_Text under study_
Deterministic replay (FoundationDB) — scrub real pipeline history minute-by-minute
Saga orchestration (AWS pattern) — multi-step agent coordination with failure handling
Intuition engineering (Netflix Flux) — visual flow you read at a glance, not just numbers
Multi-agent tracking (ClawLibrary) — each agent's context usage and state

Result: token cost is a first-class signal, stuck agents light up instantly, and infinite agent loops show as cost climbing while merges stay flat. Read the full write-up →

IntuitionOps dashboard · click to expand

Tracing

Per-issue traceability in Langfuse — without the API

The pipeline runs on Claude subscriptions, not pay-as-you-go API tokens. That means the standard Langfuse SDK instrumentation doesn't apply — there's no API call to intercept and no token counter to hook into. To get per-issue visibility anyway, I built a custom tracing layer that publishes traces to Langfuse independently of the model calls:

Manual trace publishing — each pipeline run explicitly posts a trace to Langfuse keyed to the GitHub issue number, not inferred from an API response
Issue-level aggregation — latency and outcome grouped by issue, so I could see cost and duration per feature shipped
Agent-level spans — each subagent (security, architecture, etc.) posts its own span, making slow or failing agents visible without SDK hooks

Key insight: subscription-based Claude usage is invisible to standard LLM observability tooling. Building the tracing layer yourself is the only way to get visibility — and it's worth it.

_Records_
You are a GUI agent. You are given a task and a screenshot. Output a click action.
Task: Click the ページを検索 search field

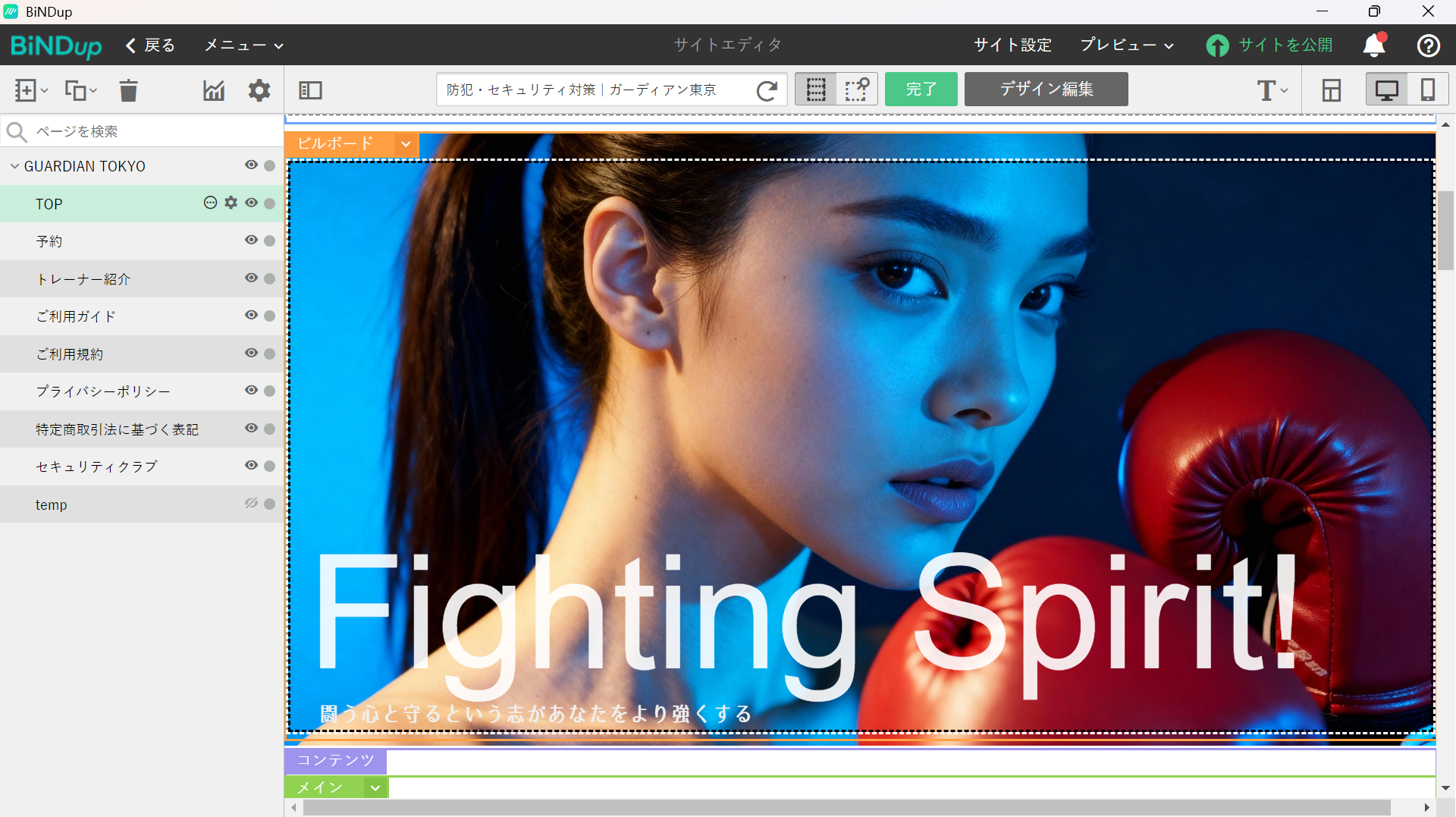pyautogui.click(x=152, y=132)
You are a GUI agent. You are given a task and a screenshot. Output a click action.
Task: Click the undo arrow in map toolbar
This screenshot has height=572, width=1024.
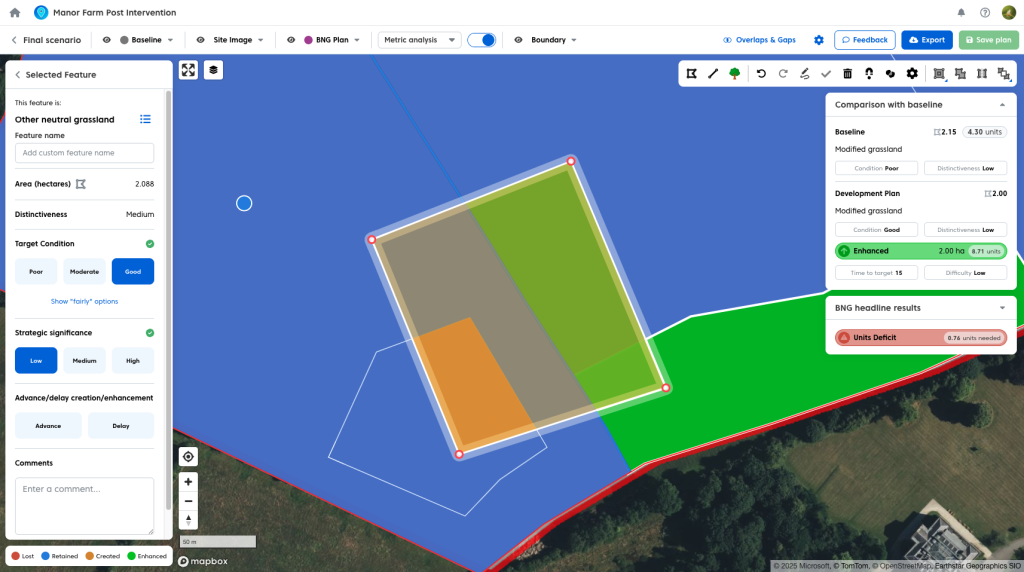(x=761, y=73)
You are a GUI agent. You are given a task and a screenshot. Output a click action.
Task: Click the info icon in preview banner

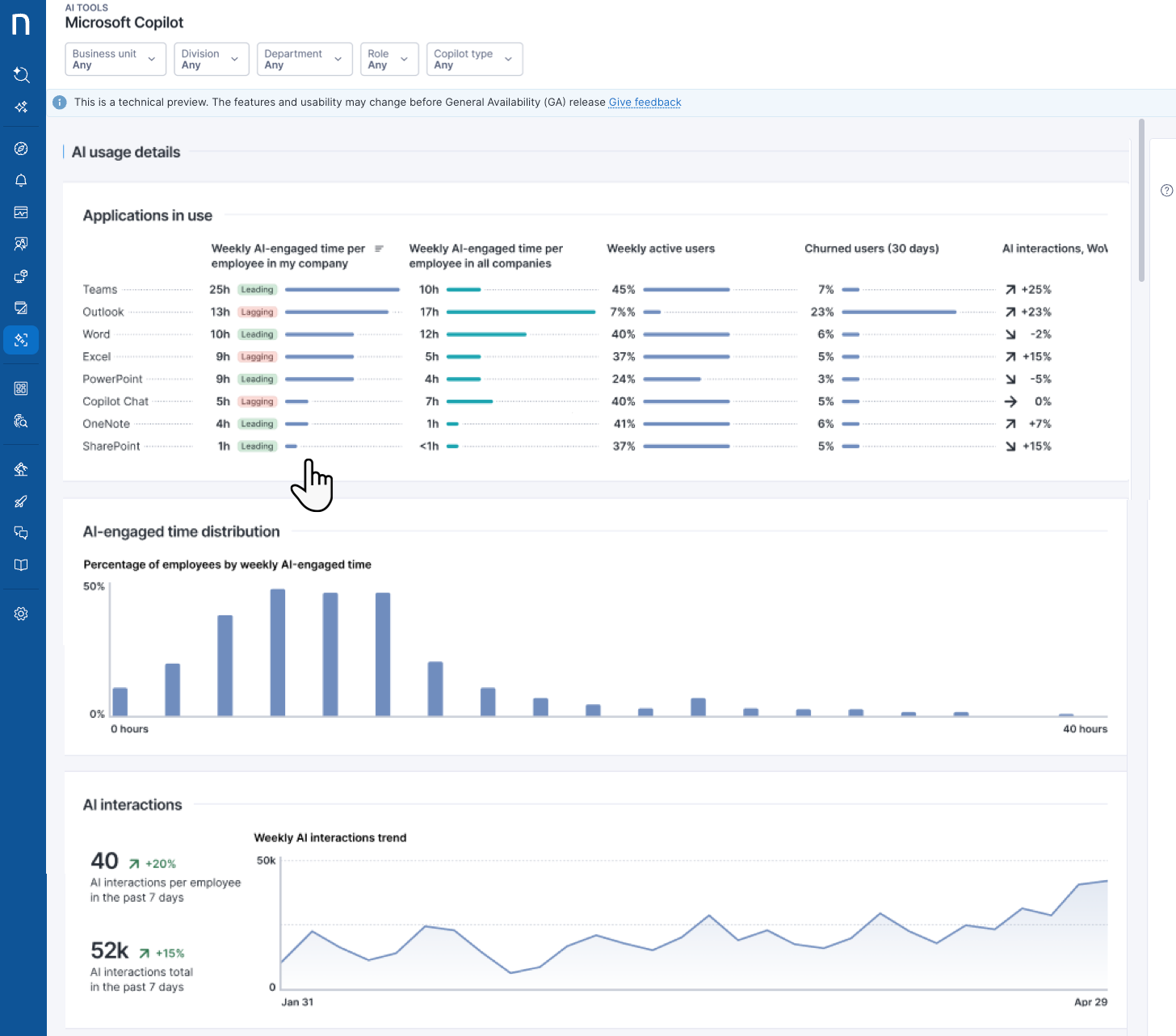pyautogui.click(x=60, y=103)
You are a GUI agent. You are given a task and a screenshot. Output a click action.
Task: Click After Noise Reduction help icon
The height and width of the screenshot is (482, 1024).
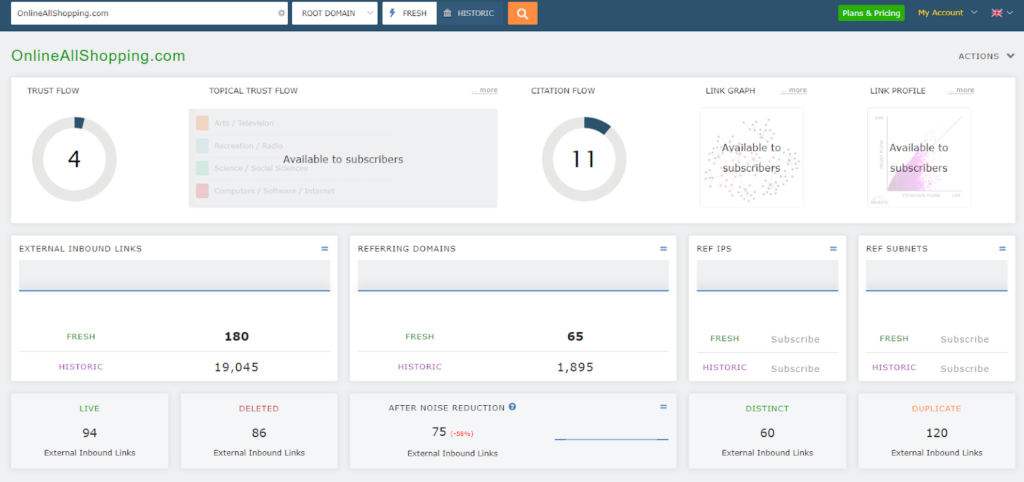pyautogui.click(x=512, y=407)
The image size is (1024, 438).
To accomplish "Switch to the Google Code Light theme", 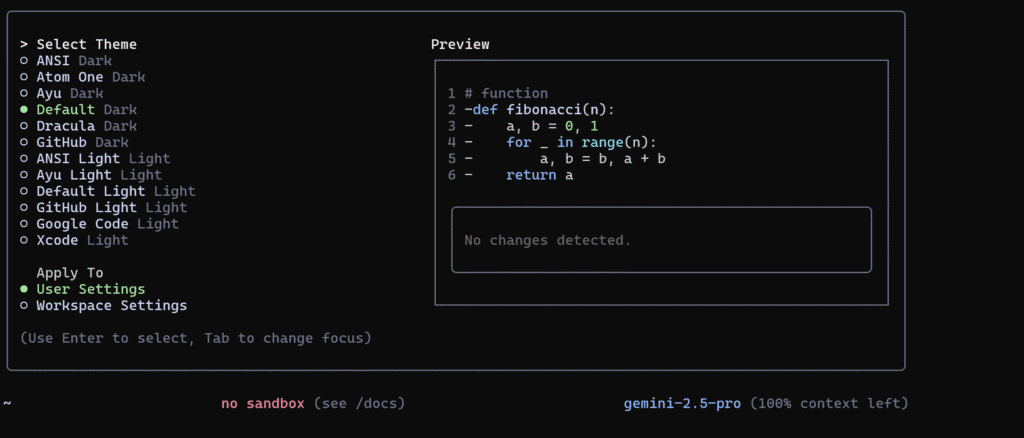I will 99,224.

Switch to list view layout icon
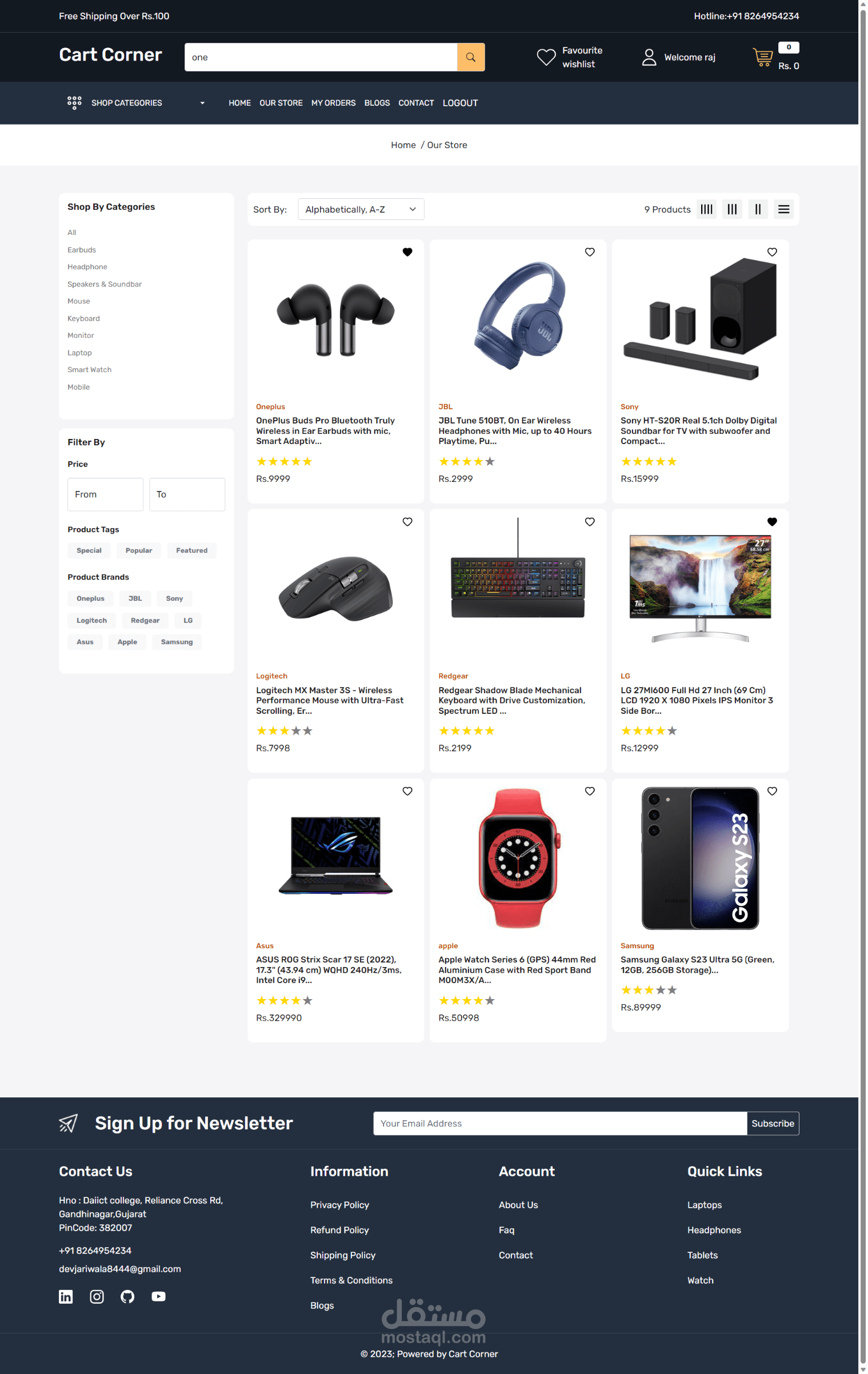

_Exercises_
1 – From the pipeline observability text, reproduce the passage that begins at the words "Key insight: subscription-based" and stops after the words "it's worth it.".
2 – In the pipeline observability text, what is each trace that a pipeline run posts to Langfuse keyed to?
3 – Continue the pipeline observability text from its last sentence.

_Responses by item number_
1 –
Key insight: subscription-based Claude usage is invisible to standard LLM observability tooling. Building the tracing layer yourself is the only way to get visibility — and it's worth it.

2 – The GitHub issue number.

3 –
Self-improvement

Self-learning pipeline — RAG over merged issues

Every merged PR is an opportunity to learn. After merge, an automated agent extracts learnings from the issue — gotchas, patterns, decisions — and proposes them as structured entries. A human reviews and approves what's genuinely worth keeping. Approved entries are embedded and stored in LanceDB, and every future agent run queries that store before acting:

Trigger: automated extraction fires after each merge — no manual step to capture the lesson
Human in the loop: a human reviews proposed entries before they land in the knowledge base — filters noise, keeps signal
RAG retrieval: agents query LanceDB for semantically similar past entries before starting work on a new issue — context from real decisions, not generic prompts
Compounding effect: the more PRs merge, the richer the context the next agent gets — the pipeline gets smarter with use

Key insight: automation handles the extraction; human judgment handles the curation. The result is institutional memory that accrues with every merge instead of resetting each session.

Leverage beyond the product

Open source

Published & integrated

Standing on proven shoulders instead of reinventing:

token-optimization — published harness for LLM token-reduction testing
pipeline-installer — published; install autonomous AI dev pipelines in 30 min
mempalace — integrated for semantic memory; reported + fixed bugs
rtk — CLI token-reduction proxy; validated 60–90% savings
ClawLibrary — contributed to a shared AI-dev foundation

Automation

Workflows automated

Autonomous PR review agents (4 dimensions)
Multi-platform build pipeline (web · iOS · Android in sync)
Session-based AI memory (semantic search + journal mining)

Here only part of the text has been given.